DOCUMENT SEGMENT →
Rachel Schlafer-Parton lives comfortably in two worlds. As a flutist, vocalist and master of dozens of percussive instruments, she is firmly rooted in a world of sound. As a UT sign language interpreter for 22 years, she also thrives in a world of silence where hand movements, facial gestures and body language are her only tools.
Not surprisingly, her specialty is interpreting artistic events where she must communicate not only words but also the mood—and in the case of a musical concert—even rhythm.
"I’m a performer," she says. "That’s the connection."
As much as possible, she uses the hand movements of American Sign Language to describe, say, a rainbow (an arching motion), a slice of bread (holding the "bread" in one hand, slicing it with the other hand). This visual shorthand allows her to keep pace. She signs letter by letter only when necessary—most often for proper names.
At UT, she is also called upon to interpret subject matter about which she has little knowledge—engineering, for example. "I don’t have to understand everything, but I do have to get the general flow and understand concepts," she says.
"Classroom interpreters make sure that students who are deaf at least have the opportunity to get all of the information," she says. But the challenges of communicating across the deaf-hearing gap go both ways.
E-mail, the Internet and video relay of phone calls open some doors for the deaf.
Professors can also facilitate communication, she says, "by making their presentations more visual, using sharper graphics, utilizing Blackboard and captioned DVDs and by pacing a presentation and recapping main points. All of this helps."
"Give a student who is deaf time to respond. Get them involved in discussions," she says. "They bring a unique perspective."
The bottom line, she says, is that "a class that’s more accessible to the deaf is more accessible to everyone."
Schlafer-Parton loves a challenge. In addition to UT classes and cultural events, she’s interpreted for driver education training—an experience she calls "intense"—and for box car races, space camp, cheerleader camp, training for motorcycle riders and horseback riding classes.
"It’s a profession with a lot of variety," she says.
Some of her more unusual assignments include interpreting for Bonnaroo, the largest music festival in America. "I couldn’t see the end of the audience," she says.
In more serious circumstances, interpreting can also be a "huge responsibility." She’s worked in numerous surgeries, including one in which a patient receiving a heart pacemaker had to be kept awake. She’s also interpreted at several births.
"Most of the time I’m OK," she says. "But I have been known to faint."
It’s a demanding career—but one with enormous rewards, she says.
After interpreting for a particularly energetic concert that called on all of her skills, a deaf audience member told her, "Now I understand better why hearing people laugh and cry and sing at concerts."
Rachel Schlafer-Parton lives on a small farm with her husband, Joel, who is a medical technician at St. Mary’s Hospital. They share their home with flutes, dulcimers, cellos and guitars.

RECORDED INFORMATION →
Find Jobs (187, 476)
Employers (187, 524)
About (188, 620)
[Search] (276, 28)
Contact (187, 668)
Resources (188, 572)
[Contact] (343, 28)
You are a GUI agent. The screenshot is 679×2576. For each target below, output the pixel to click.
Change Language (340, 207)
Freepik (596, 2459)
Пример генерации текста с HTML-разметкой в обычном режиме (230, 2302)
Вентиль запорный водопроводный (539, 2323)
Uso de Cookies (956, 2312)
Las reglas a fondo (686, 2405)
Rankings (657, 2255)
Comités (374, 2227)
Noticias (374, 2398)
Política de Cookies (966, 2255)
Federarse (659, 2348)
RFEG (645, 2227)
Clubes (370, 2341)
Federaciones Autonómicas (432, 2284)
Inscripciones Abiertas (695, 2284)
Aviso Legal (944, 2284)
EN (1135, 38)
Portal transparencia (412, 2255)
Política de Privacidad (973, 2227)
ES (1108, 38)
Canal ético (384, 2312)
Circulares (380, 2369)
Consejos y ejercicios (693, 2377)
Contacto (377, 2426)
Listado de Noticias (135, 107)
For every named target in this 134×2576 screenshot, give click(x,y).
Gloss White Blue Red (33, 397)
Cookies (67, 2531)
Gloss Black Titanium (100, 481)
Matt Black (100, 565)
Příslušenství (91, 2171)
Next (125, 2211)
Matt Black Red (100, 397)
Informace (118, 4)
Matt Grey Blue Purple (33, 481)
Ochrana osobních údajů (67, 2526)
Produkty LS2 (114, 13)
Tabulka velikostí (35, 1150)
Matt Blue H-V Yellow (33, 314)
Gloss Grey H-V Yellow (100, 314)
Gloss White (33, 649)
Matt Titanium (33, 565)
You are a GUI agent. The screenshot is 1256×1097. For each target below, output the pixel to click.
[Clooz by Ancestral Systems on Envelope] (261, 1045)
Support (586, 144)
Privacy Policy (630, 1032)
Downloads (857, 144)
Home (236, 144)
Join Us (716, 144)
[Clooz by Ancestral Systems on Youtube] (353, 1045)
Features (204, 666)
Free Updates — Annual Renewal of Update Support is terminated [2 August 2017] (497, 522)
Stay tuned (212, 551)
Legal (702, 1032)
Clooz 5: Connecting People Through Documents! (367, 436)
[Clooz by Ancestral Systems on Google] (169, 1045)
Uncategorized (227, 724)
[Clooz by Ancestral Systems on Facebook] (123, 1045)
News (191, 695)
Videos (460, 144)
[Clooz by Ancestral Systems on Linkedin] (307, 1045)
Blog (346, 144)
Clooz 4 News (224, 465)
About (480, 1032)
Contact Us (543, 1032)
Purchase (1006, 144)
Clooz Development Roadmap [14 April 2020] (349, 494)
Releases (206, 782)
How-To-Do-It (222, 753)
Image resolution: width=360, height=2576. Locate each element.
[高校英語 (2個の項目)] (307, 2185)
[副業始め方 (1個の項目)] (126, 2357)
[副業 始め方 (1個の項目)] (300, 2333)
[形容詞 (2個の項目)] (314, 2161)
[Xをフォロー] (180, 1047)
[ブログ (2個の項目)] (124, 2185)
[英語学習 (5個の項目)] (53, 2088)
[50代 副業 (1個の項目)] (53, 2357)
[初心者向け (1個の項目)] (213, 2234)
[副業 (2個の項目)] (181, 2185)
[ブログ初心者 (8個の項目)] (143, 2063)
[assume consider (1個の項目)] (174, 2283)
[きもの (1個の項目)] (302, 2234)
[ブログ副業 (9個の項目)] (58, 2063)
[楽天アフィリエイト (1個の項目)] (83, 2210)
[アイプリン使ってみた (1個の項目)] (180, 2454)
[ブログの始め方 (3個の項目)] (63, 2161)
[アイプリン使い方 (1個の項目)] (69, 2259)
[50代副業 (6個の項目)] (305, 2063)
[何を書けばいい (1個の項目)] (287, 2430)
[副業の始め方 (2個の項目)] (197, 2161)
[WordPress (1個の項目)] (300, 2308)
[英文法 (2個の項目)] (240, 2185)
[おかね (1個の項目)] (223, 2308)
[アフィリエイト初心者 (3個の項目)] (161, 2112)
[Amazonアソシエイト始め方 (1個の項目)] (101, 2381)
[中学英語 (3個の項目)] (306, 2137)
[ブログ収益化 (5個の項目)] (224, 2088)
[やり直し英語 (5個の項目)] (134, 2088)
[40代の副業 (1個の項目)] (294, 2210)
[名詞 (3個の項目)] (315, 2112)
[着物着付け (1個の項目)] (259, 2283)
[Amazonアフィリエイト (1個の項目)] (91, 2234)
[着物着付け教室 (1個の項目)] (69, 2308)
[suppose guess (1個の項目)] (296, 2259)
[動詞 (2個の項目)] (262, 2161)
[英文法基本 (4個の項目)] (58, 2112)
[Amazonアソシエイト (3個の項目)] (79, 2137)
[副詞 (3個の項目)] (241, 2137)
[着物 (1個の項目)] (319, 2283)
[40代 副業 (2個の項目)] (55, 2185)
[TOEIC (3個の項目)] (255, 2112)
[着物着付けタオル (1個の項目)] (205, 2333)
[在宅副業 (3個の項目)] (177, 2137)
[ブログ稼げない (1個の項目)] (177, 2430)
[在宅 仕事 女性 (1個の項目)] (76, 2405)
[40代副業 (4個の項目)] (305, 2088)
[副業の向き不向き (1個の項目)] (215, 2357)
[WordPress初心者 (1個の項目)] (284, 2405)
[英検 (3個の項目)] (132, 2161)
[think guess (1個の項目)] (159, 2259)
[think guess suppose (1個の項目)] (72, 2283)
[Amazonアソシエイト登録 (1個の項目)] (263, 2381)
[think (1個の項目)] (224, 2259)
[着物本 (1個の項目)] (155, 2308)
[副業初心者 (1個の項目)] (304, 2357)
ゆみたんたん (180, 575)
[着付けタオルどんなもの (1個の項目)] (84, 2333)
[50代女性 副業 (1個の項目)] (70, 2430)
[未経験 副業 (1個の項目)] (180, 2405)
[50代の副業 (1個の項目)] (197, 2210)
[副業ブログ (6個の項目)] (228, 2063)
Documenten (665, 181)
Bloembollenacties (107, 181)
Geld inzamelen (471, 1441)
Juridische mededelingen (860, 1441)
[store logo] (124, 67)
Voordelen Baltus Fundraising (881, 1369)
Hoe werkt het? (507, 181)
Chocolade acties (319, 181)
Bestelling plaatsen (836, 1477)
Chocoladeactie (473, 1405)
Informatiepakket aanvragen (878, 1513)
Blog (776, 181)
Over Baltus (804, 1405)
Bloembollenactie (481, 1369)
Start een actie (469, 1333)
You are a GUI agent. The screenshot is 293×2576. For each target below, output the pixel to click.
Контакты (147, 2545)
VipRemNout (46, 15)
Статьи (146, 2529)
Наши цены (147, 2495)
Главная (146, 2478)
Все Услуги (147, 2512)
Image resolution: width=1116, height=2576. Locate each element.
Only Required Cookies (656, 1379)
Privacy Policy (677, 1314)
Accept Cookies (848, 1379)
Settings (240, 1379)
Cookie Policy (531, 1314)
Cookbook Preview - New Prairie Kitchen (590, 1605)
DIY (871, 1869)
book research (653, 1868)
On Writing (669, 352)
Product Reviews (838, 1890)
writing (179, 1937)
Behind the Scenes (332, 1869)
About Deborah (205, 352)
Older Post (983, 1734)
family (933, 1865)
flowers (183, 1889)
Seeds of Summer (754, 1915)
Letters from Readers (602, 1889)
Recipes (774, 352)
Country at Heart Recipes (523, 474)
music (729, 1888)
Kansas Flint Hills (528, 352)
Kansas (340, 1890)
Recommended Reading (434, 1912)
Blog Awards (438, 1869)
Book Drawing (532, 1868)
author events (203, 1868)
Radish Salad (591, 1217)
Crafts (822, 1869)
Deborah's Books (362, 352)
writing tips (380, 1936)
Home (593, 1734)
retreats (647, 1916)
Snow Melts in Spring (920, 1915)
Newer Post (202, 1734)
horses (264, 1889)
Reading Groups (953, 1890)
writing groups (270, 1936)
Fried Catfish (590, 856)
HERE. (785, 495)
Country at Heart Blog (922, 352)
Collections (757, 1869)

WHAT IS BEING ASKED → Copy the passage of the sign language interpreter profile from "As much as possible, she" to "for proper names.", word for word.

REPLY →
As much as possible, she uses the hand movements of American Sign Language to describe, say, a rainbow (an arching motion), a slice of bread (holding the "bread" in one hand, slicing it with the other hand). This visual shorthand allows her to keep pace. She signs letter by letter only when necessary—most often for proper names.